The bolt in the sill below the join line was my attempt at pulling it straight, but this failed.  It would have been do-able with another person holding the panel out from the inside, but alas I have only two arms.  In the end, I saved this bit until last, making the most use of the flexibility in the panel while I stated on the inner and outer arch.

The first job was to find a combination of positions of the inner and outer arch to make them meet up and touch each other along the wheel arch line, which sounds easy, but was very fiddly, especially with only two pairs of Mole grips. Homebase solved that problem and I set to work.  The most difficult part was matching the panels to each other because I had two (as far as I knew) un-bent panels that were different shapes - which one is right?

Starting at the rear corner, I clamped the corner panel in position, then clamped the outer arch to the inner at the bottom, but so that the sill lined up with the inner arch and the swage line lined up across the original and new panels.  Then it became more obvious that the inner arch was the right shape and the outer arch was a poorer fit, and oddly was also 10mm too short!  Generally the angle of the arch lip was too open on the outer panel, possibly to make it easier to fit, and a certain amount of rolling and bending made it possible to clamp it into position.  Quite a lot of wiggling about followed until I was happy it all lined up as well as it was going to and I tack-welded the inner arch into place from inside the wheel arch.  Three small welds for now, one at the top, one at the bottom-front and one about half way up.

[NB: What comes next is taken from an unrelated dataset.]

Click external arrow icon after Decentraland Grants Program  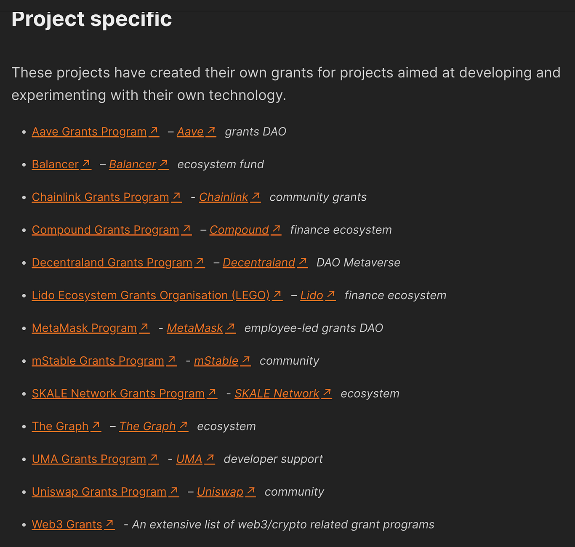tap(200, 262)
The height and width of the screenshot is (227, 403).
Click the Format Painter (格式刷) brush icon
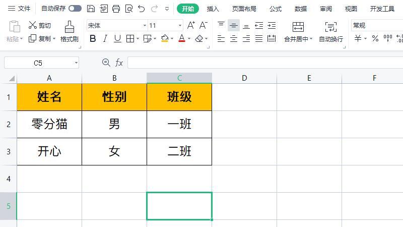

With the inner arch in place I removed the outer and trimmed the existing inner arch around the back quarter to remove some of the extra panel I'd previously put in there.  That allowed me to fit the quarter panel into place and bend the inner arch panel round to meet it and the existing metal.  By now I was beginning to wonder if all the panels had accidentally been run over before I bought them, but things were getting easier.  With the rear quarter in place it became very obvious that the outer skin was the wrong length, as at the front it met up with my original marks, but it was about 8-10mm out along the rear edge.  As I was replacing the lower corner anyway, the sensible option was to cut away the lower rear part of the skin panel and use the better one from the corner panel instead.  This made things much easier and I got all the panels on, clamped and aligned before tack welding the inner arch into place along the rear corner.  

Then with the outer panels removed (again!) I welded the inner arch in properly.  Working on the outside, the easy bit was to weld in 1-inch runs along the top and down the front as far as the vertical section, where I had to switch to the inside and sit with my head in the wheel arch.  That was more fiddly and took quite a bit of time, as seeing and doing weren't quite possible at the same time.  A couple of welds missed their targets and had to be re-done but there's some 'strengthening metal' in there now and it shouldn't hurt the 0..60 time too much. ;-)

With the inner arch welded in securely, it was time to start finalizing the alignment of the outer skins.  Given I wasn't going to get a second go at this, I spent some time and only put the tack welds in after a lot of checking.  Four tack welds to start with, one at the bottom of the rear corner to the inner panel, a clamp along the rear seam.  The second weld went in at the swage line at the front and the third at the top-rear corner of the arch, securing the outer arch skin and the front edge of the rear corner panel to the inner arch.  The last tack weld went down onto the lower-front edge and I then stood back to check it.  Seemed OK so I carried on and drilled holes at 1-inch intervals along the arch itself, before clamping and spot-welding repeatedly to bond the inner and outer arches along their entire length.